* Exercise instructions
• 1. Reproduce the text on the postponed Libyan national conference, beginning at the words "The United Nations" and stopping after "on the capital.", and switch "postponement" to "delay".
• 2. Pick up the report on the postponed Libyan national conference after its last sentence and continue it.

* Exercise passage
=======

Due to the ongoing clashes between the Libyan National Army (LNA) and the forces of the Government of National Accord (GNA) in Tripoli, the UN announced that the Libyan national conference, set to take place soon, has now been postponed.
The United Nations announced on Tuesday the postponement of the Libyan national conference as the Libyan National Army (LNA) continued its operation against the capital Tripoli against terrorist and criminal gangs.
“We cannot ask people to take part in the conference during gunfire and air strikes,” UN envoy Ghassan Salame said.
He expressed hope that the meeting, which had been scheduled for next week, would take place “as soon as possible”.
The move came as the North African country’s warring parties faced mounting international pressure to halt violence that has caused thousands to flee and left several dozen people dead.
Earlier, the UN’s health body said local facilities had reported 47 people killed and 181 wounded in clashes between Khalifa Haftar’s LNA and militias countering its advance on the capital.
The UN agency warned that the renewed fighting could deplete medical supplies.

=======

(Stored data)
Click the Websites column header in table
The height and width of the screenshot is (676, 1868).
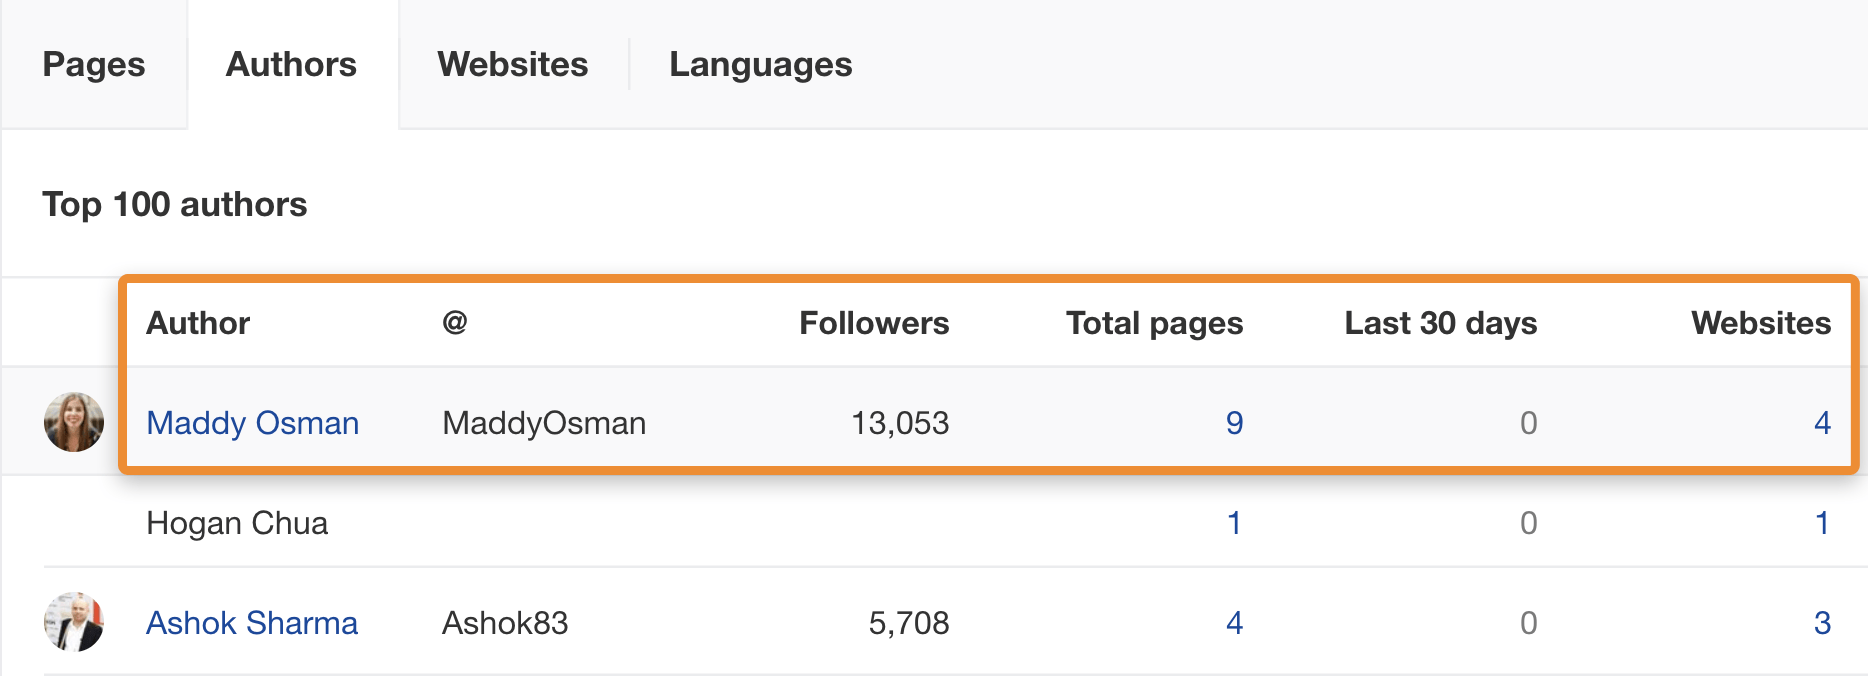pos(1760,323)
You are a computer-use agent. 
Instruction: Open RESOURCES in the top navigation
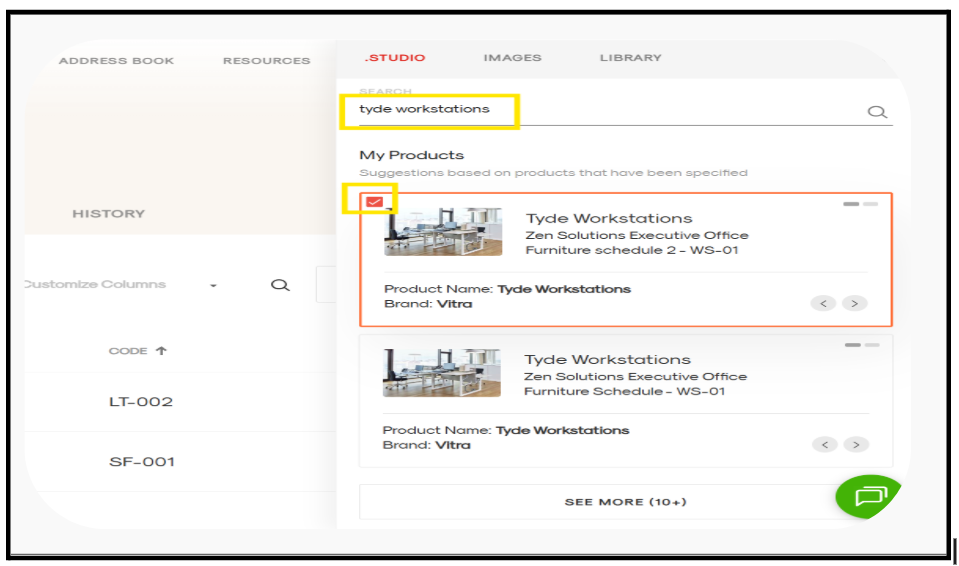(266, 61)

=======

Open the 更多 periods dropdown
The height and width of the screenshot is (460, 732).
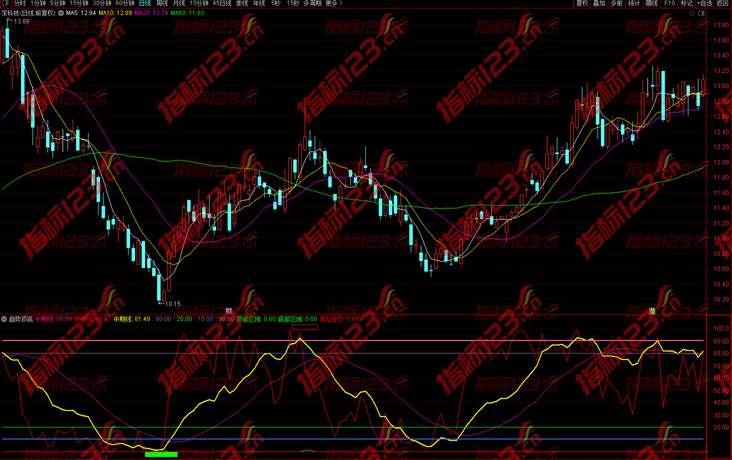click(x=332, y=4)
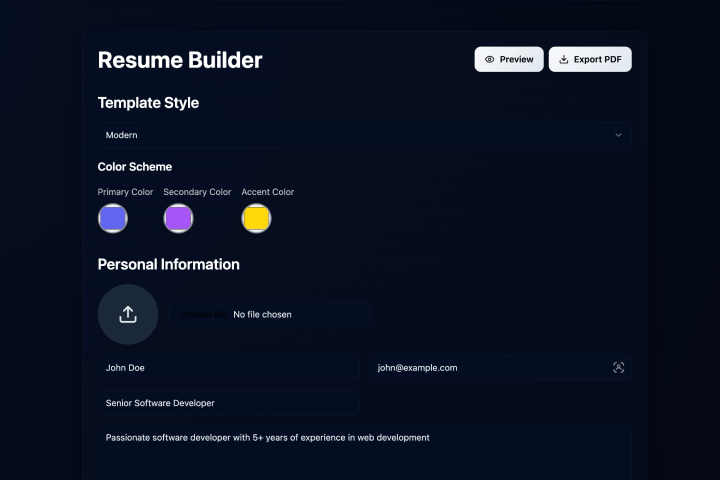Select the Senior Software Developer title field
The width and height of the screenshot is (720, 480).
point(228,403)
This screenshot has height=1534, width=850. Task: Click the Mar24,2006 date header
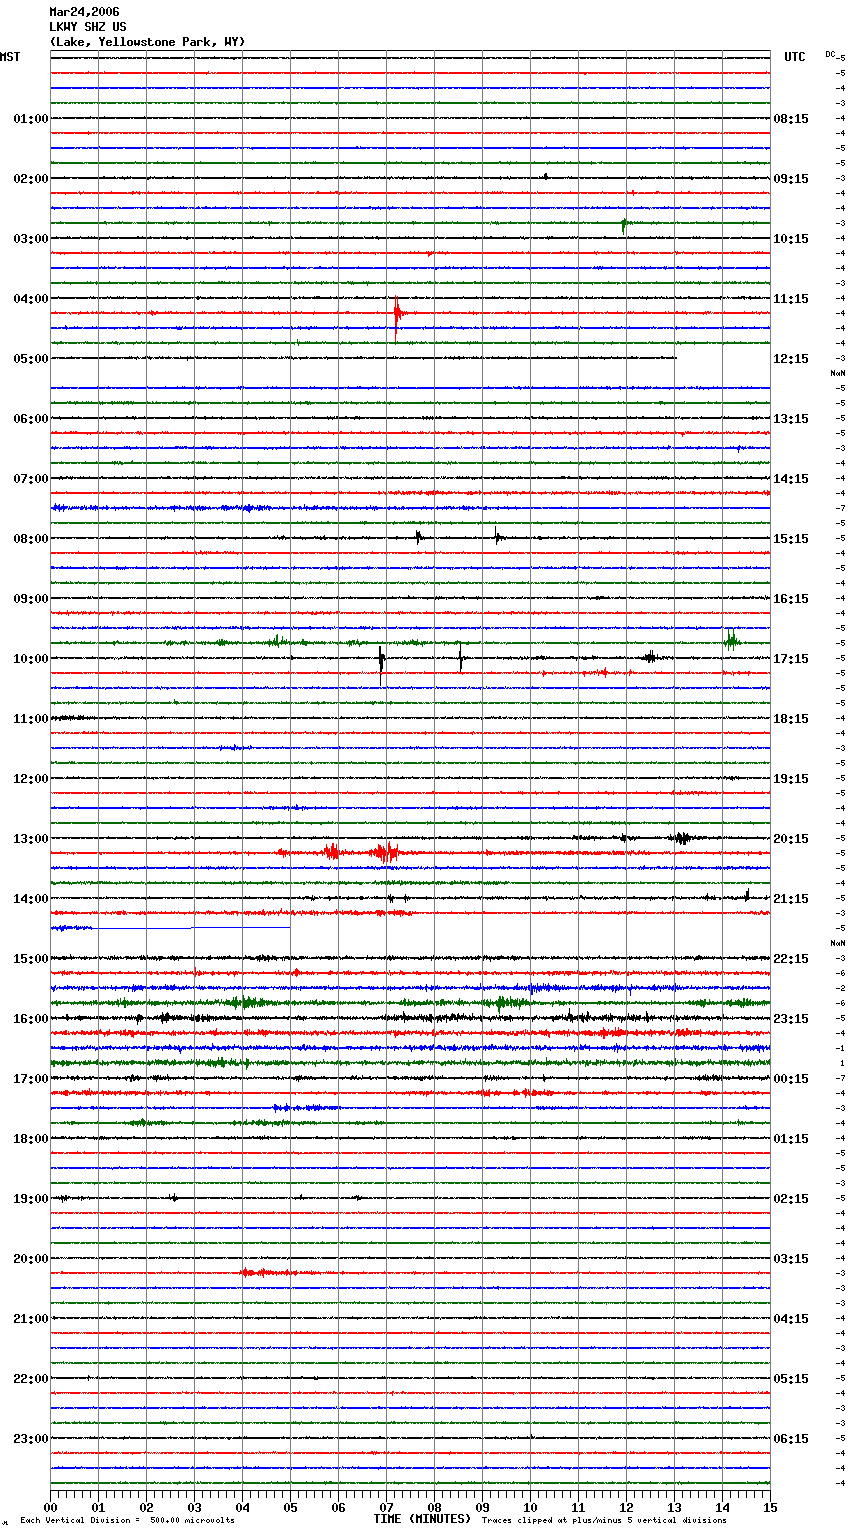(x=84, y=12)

=======

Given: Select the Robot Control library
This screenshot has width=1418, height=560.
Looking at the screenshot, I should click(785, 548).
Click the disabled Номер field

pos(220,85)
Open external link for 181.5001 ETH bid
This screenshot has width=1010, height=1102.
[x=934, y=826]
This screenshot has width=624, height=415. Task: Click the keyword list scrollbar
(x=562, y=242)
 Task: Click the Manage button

=======

* Response list
• 1.
The United Nations announced on Tuesday the delay of the Libyan national conference as the Libyan National Army (LNA) continued its operation against the capital Tripoli against terrorist and criminal gangs.
“We cannot ask people to take part in the conference during gunfire and air strikes,” UN envoy Ghassan Salame said.
He expressed hope that the meeting, which had been scheduled for next week, would take place “as soon as possible”.
The move came as the North African country’s warring parties faced mounting international pressure to halt violence that has caused thousands to flee and left several dozen people dead.
Earlier, the UN’s health body said local facilities had reported 47 people killed and 181 wounded in clashes between Khalifa Haftar’s LNA and militias countering its advance on the capital.

• 2.
Separately, night flights will resume at the capital’s Mitiga airport following a brief closure prompted Monday by LNA air strikes, said the national carrier, Libyan Airlines.
LNA spokesman Ahmed al-Mismari said the strike targeted a MiG-23 military plane and a helicopter.
A security source at the airport said the strike hit a runway without causing casualties.
A spokesman for national carrier said that the first flights from the facility will fly in passengers who were unable to travel due to Monday’s closure.
UN chief Antonio Guterres on Monday appealed for an immediate halt to fighting in Libya, after the air strike on Tripoli’s only functioning airport.
“I make a very strong appeal to Libyan leaders … to stop all military activities… and to return to the negotiation table”, the EU’s foreign policy chief Federica Mogherini said after talks with EU foreign ministers.
Later Tuesday, Mismari accused the Tripoli-based Government of National Accord of Fayez al-Sarraj of allying itself with terrorist groups.
“Sarraj disqualified himself from the political scene by supporting extremist groups,” he added.